CHALLENGE: Swap every "screenshot" in the records for "screen capture", leaving everything else unchanged, and omit the pictures from your output.

===== DATA RECORDS

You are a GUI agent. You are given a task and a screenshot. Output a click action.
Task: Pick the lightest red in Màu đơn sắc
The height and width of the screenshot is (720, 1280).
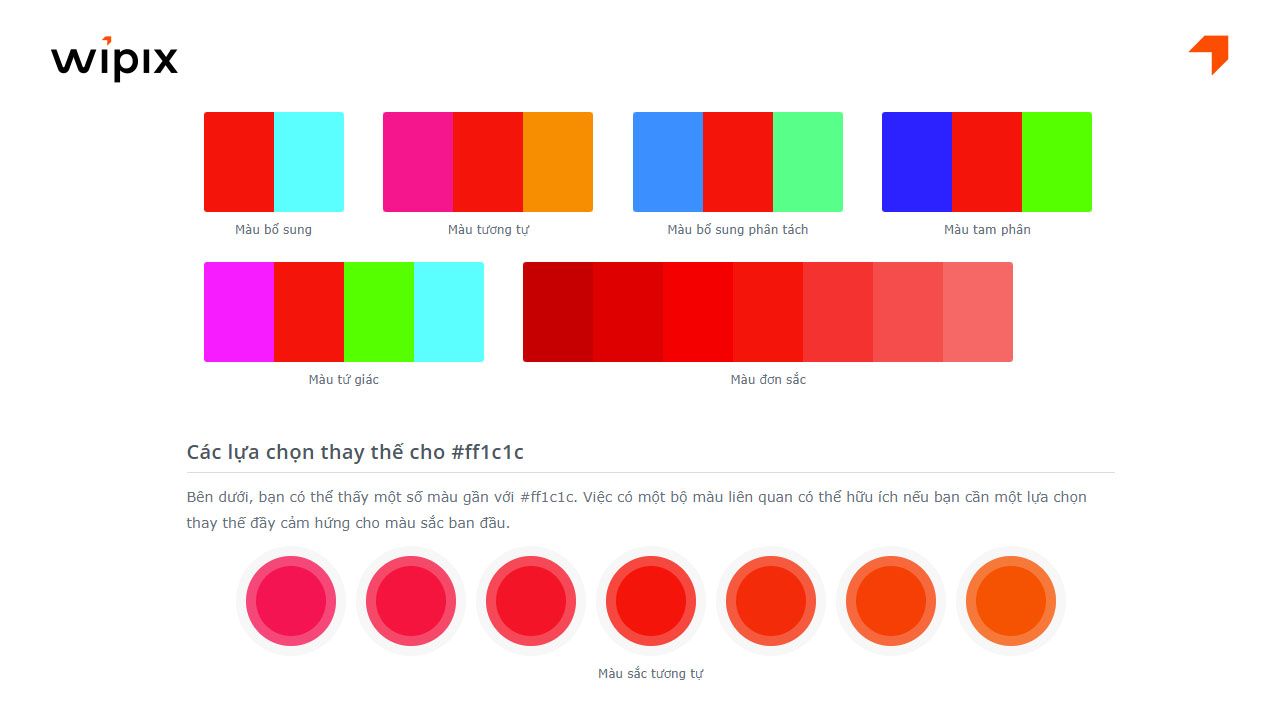(x=978, y=312)
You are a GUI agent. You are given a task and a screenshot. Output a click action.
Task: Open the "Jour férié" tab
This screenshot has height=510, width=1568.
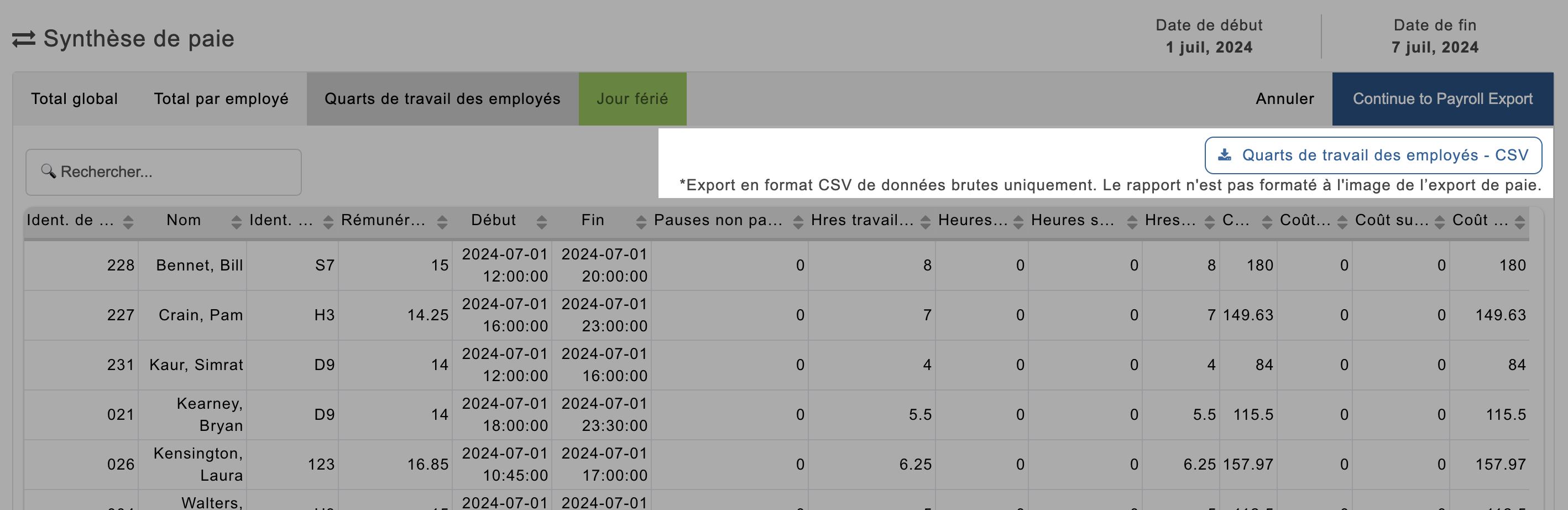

==========

SOLUTION TO THIS EXERCISE:
You are a GUI agent. You are given a task and a screen capture. Output a click action.
Task: Pick the lightest red in Màu đơn sắc
The height and width of the screen capture is (720, 1280).
(x=978, y=312)
You are a GUI agent. You are given a task and a screen capture. Output a click action.
Task: Open the "Jour férié" tab
This screen capture has height=510, width=1568.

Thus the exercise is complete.